Hasta este momento de la investigación, no se tiene el nombre del primer autor material que aventó a Juan Escutia de manera inmisericorde hacia las laderas del cerro. A quien sí se conoce es al autor intelectual del homicidio: la muerte de Juan Escutia fue un crimen de Estado realizado para perpetrar nuestro nacionalismo y a nuestras instituciones. Como los magnicidios recientes, la muerte del cadete se realizó con premeditación, alevosía y ventaja en aras del bien nacional. ¡Que la patria les premie su sacrificio!

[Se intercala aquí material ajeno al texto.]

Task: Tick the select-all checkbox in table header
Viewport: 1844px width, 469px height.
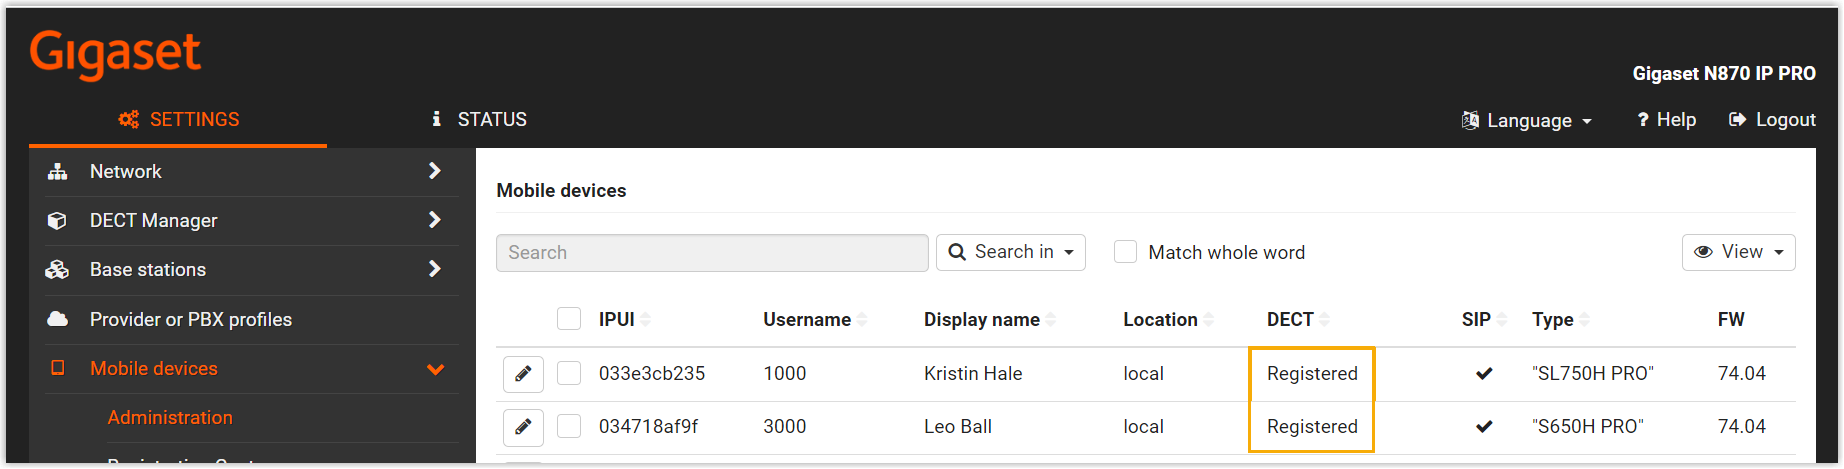Action: (x=569, y=319)
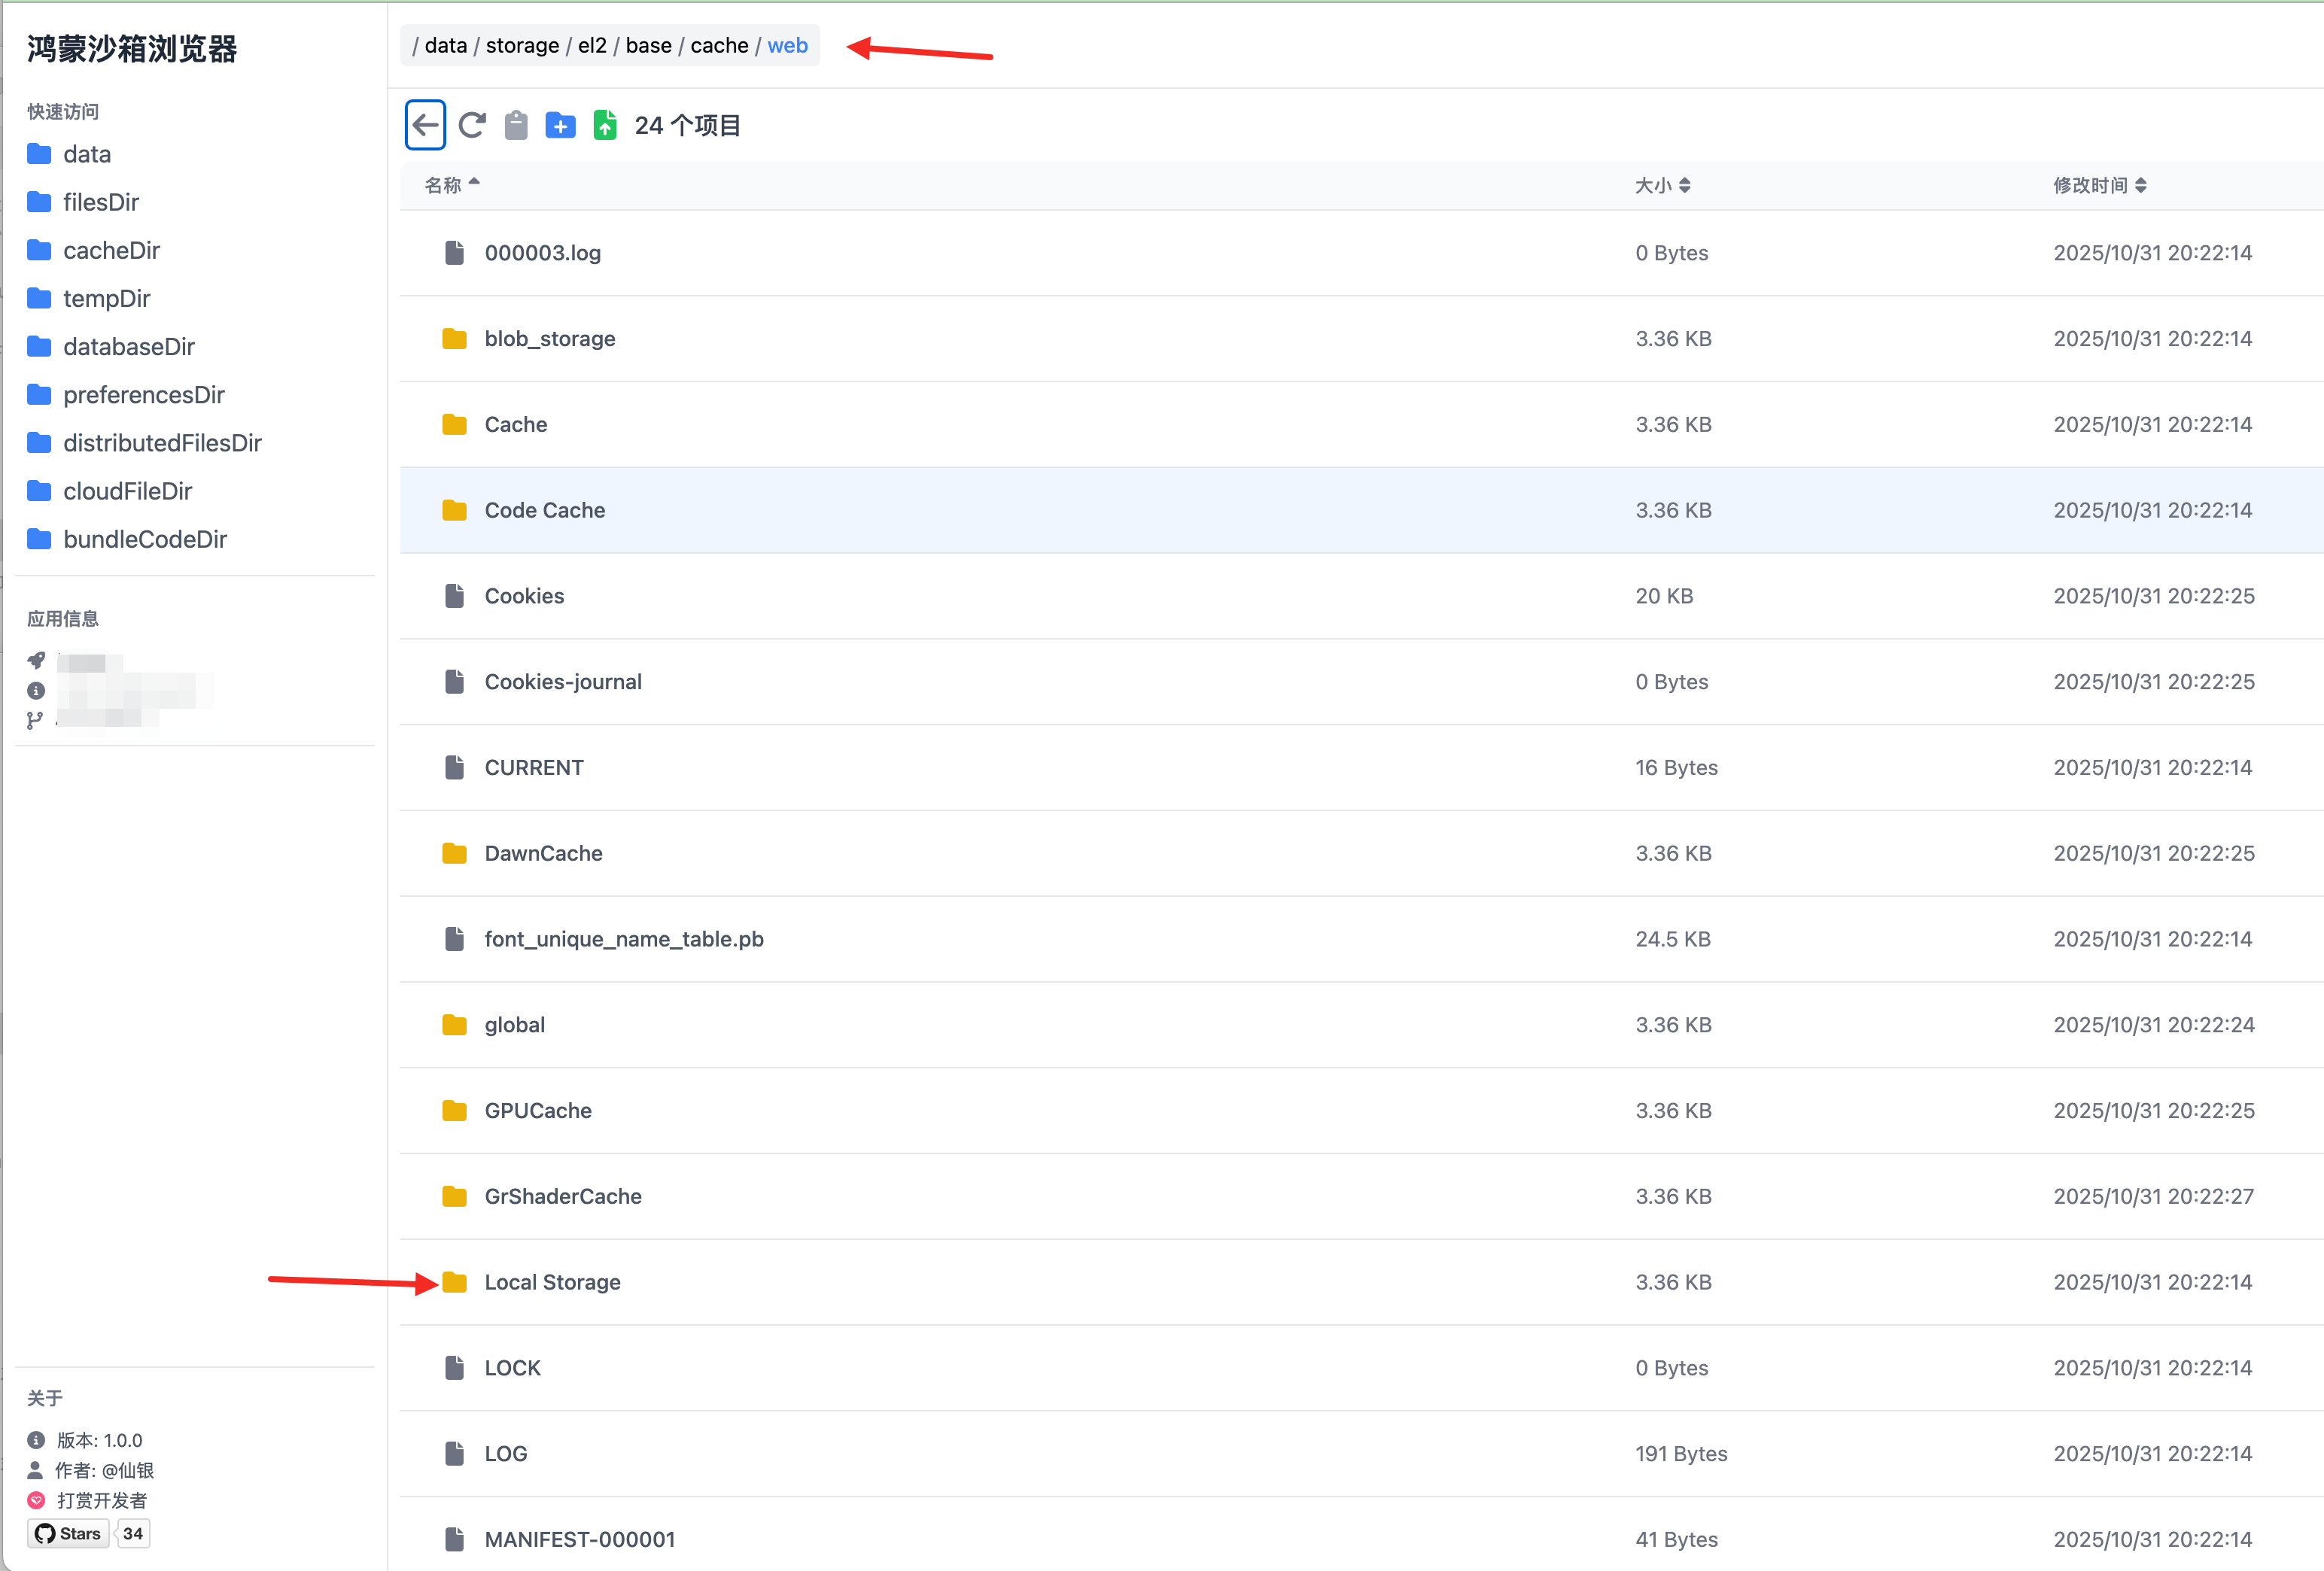The width and height of the screenshot is (2324, 1571).
Task: Navigate to the cache breadcrumb segment
Action: (719, 46)
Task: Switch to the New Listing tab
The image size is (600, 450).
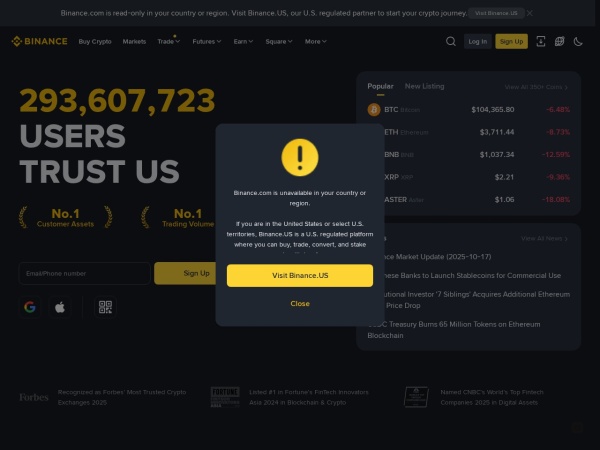Action: pos(424,86)
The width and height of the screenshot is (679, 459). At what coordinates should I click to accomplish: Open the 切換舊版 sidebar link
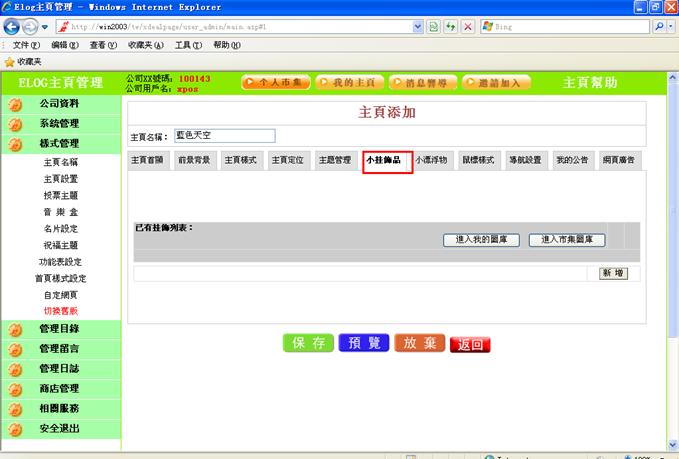[x=59, y=311]
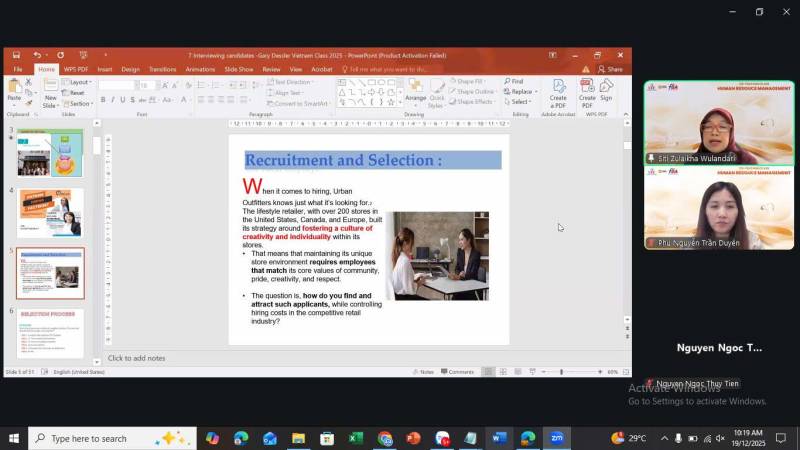Expand the Section dropdown

pos(79,103)
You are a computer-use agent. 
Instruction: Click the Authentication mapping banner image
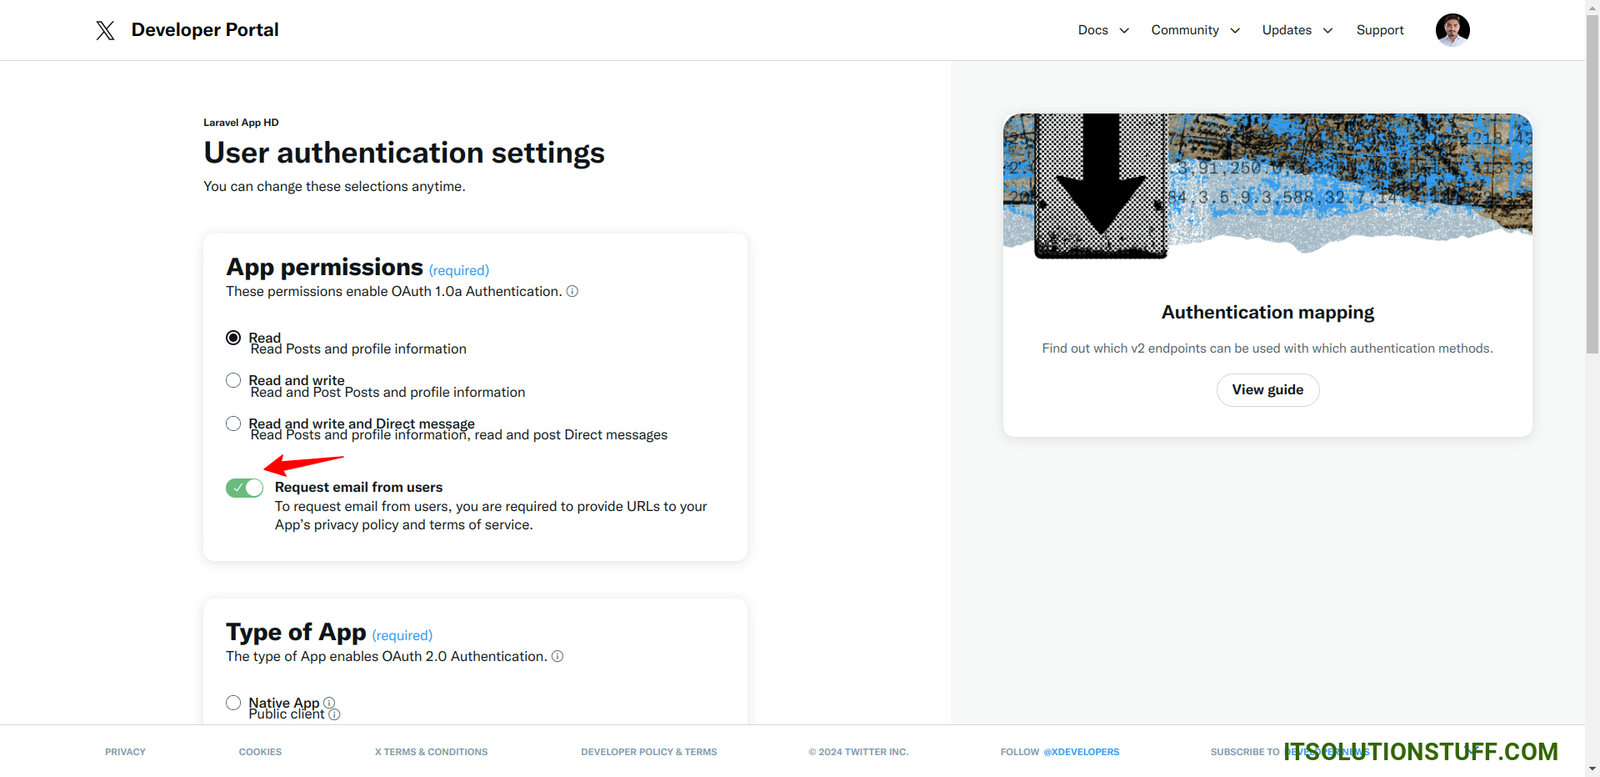[x=1267, y=186]
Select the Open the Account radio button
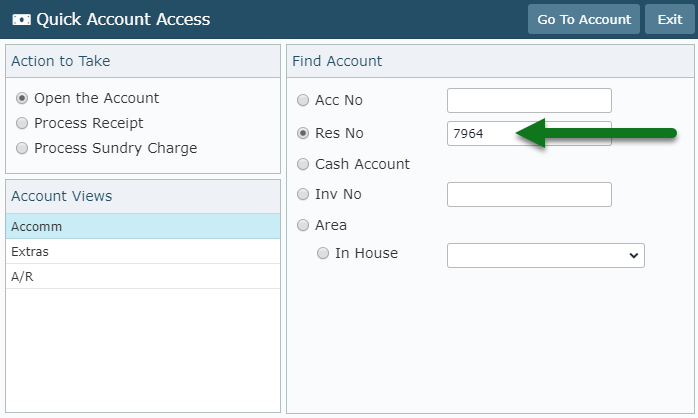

(*) El autor es doctor en Historia por El Colegio de México. Estudia de forma especial temas relacionados con el siglo XIX mexicano. Es investigador del CIESAS y pertenece al SIN.

(1) Anderson Benedict. Comunidades imaginadas. México: FCE, 1993. Para este aspecto ver ps. 63-227.

(2) Eric Hobsbawm. ``La historia de la identidad no es suficiente'' en Sobre la Historia. Barcelona: Grijalbo, 1998. p.270. (Colec. Crítica).

(3) Hay que recordar que Miguel Miramón fue uno de los prisioneros de aquel 13 de septiembre de 1847, por lo que estuvo a punto de convertirse en héroe; sin embargo, pasó a la historia oficial como todo lo contrario por haberle dado tanta lata a Juárez y a su grupo político.

(4) Heriberto Frías. Episodios militares mexicanos. México: SDN, 1984; ``Niños Héroes'' en Enciclopedia de México. Tomo IX. México, 1978. ps.390-393.


De cómo cayeron
los otros niños

La tragedia era hórrida. Ya en los patios del alcázar un pelotón yanqui se dirigió hacia la Torre del Mirador. Allí le recibió a tiros el alumno centinela Vicente Suárez, que cayó acribillado. En la otra Torre del Caballero Alto, el pequeño Francisco Márquez abatió a varios asaltantes [por desgracia, no llegó hasta nosotros el número de enemigos que exterminó], con los que peleó hasta no poder más y caer sobre el manto rojo de su generosa y patriótica sangre. Fernando Montes de Oca, que aún estaba en el alba de la vida, fue a socorrerle [y] luchó desventajosamente con las tropas enemigas, que se echaron sobre él acribillándole a tiros y bayonetazos. Agustín Melgar, muy jovencito también, un niño como sus compañeros, peleó como un titán contra el grupo que le quería hacer añicos, pues le dieron balazos en una pierna, otro en el brazo izquierdo y un bayonetazo en el costado derecho. Aún estaba vivo cuando le llevaron al improvisado puesto de socorros, donde murió después de que le fue amputada la pierna acribillada a tiros. Se dice que expiró sonriente. Es que debió tener conciencia de haber cumplido con su deber con la patria hasta el último momento de su vida ejemplar

* Tomado de La épica tragedia de Chapultepec. México: Campaña pro Civismo e historia, 1965. p. 17.